Um texto de Anselmo Borges
no DN
Quatro momentos de uma reflexão sobre Deus, o Homem, o niilismo e a pergunta final.
1. Conta-se que uma vez alguém se aproximou de Buda e lhe perguntou: "Deus existe?" Buda respondeu: "Sim". Depois de comer, veio outra pessoa, que queria saber: "Deus existe?" E Buda disse: "Não, não existe." No final da tarde, uma terceira pessoa veio com a mesma pergunta: "Deus existe?" "Terás de decidir isso tu próprio", respondeu Buda. "Mestre, que absurdo!", disse um dos seus discípulos. "Como podes dar respostas diferentes à mesma pergunta?" "Porque são pessoas diferentes", res- pondeu o Buda, o Iluminado. "E cada uma delas aproximar-se-á de Deus à sua maneira: através da certeza, da negação e da dúvida."

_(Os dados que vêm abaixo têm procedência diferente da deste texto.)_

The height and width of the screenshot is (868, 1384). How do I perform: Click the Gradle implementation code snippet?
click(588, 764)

2. No ano de 1796, Jean Paul escreveu um dos textos mais sublimes e ao mesmo tempo mais terríveis da grande literatura alemã: Rede des toten Christus vom Welgebäude herab, dass kein Gott sei (Discurso do Cristo morto, desde o cume do mundo, sobre a não existência de Deus).

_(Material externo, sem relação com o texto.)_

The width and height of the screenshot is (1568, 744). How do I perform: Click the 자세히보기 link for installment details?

Nele, o grande escritor descreve um sonho. Pela meia noite e em pleno cemitério, numa visão apavorante, o olhar estende-se até aos confins da noite cósmica esvaziada, os túmulos estão abertos, e, num universo que se abala, as sombras voláteis dos mortos estremecem, aguardando, aparentemente, a ressurreição. É então que, a partir do alto, surge Cristo, uma figura eminentemente nobre e arrasada por uma dor sem nome. E, com um terrível pressentimento, "os mortos todos gritam-lhe: 'Cristo, não há Deus?' Ele respondeu: 'Não, não há Deus.' Então, a sombra de cada morto estremeceu, e umas a seguir às outras desconjuntaram-se. E Cristo continuou, anunciando o que aconteceu no instante da sua própria morte: 'Atravessei os mundos, subi até aos sóis, voei com as galáxias através dos desertos do céu; e não há Deus. Desci até onde o ser estende as suas sombras, e olhei para o abismo, gritando: 'Pai, onde estás?' Mas apenas ouvi a tormenta eterna, que ninguém governa". Quando, no espaço incomensurável, procurou o olhar divino, não o encontrou; apenas o cosmos infindo o fixou petrificado "com uma órbita ocular vazia e sem fundo, e a eternidade jazia sobre o caos e roía-o e ruminava-se". O coração rebentou de dor, quando as crianças sepultadas no cemitério se lançaram para Cristo, perguntando: 'Jesus, não temos Pai?' E ele, debulhado em lágrimas, respondeu: 'Somos todos órfãos, eu e vós, não temos Pai'. "Nada imóvel, petrificado e mudo! Necessidade fria e eterna! Acaso louco e absurdo! Como estamos todos tão sós na tumba ilimitada do universo! Eu estou apenas junto de mim. Ó Pai, ó Pai! Onde está o teu peito infinito, para descansar nele? Ah! Se cada eu é o seu próprio criador e pai, porque é que não há--de poder ser também o seu próprio exterminador?"
Para Jean Paul, a morte de Deus não é ainda um destino espiritual inevitável, mas apenas a tentação de uma possibilidade ameaçadora, contra a qual quer prevenir. Quando acordou do pesadelo ateu, a sua alma "chorava de alegria, por poder de novo adorar a Deus - e a alegria e o choro e a fé nele era a oração".
3. Um século depois (1882), o louco de Nietzsche proclamou a morte de Deus: "O louco saltou para o meio deles e trespassou-os com o olhar. 'Quem vos vai dizer o que é feito de Deus sou eu', gritou! "Quem o matou fomos todos nós, vós mesmos e eu!"
"Nunca existiu acto mais grandioso." Mas, ao mesmo tempo, Nietzsche não se mostra completamente eufórico. "Para onde vamos nós, agora? Não estaremos a precipitar-nos para todo o sempre? Não andaremos errantes através de um nada infinito? Não estará a ser noite para todo o sempre, e cada vez mais noite?"
4. O filósofo Gilles Lipovetsky escreveu, comentando, que Deus morreu e os homens não estão preocupados com isso. Mas outro filósofo, Leszek Kolakowski, disse que desde então nunca mais houve ateus serenos.
Lá está, pelo menos, a pergunta dos versos de H. Heine: "E continuamos perguntando,/uma e outra vez,/até que um punhado de terra/nos cale a boca./Mas isto é uma resposta?"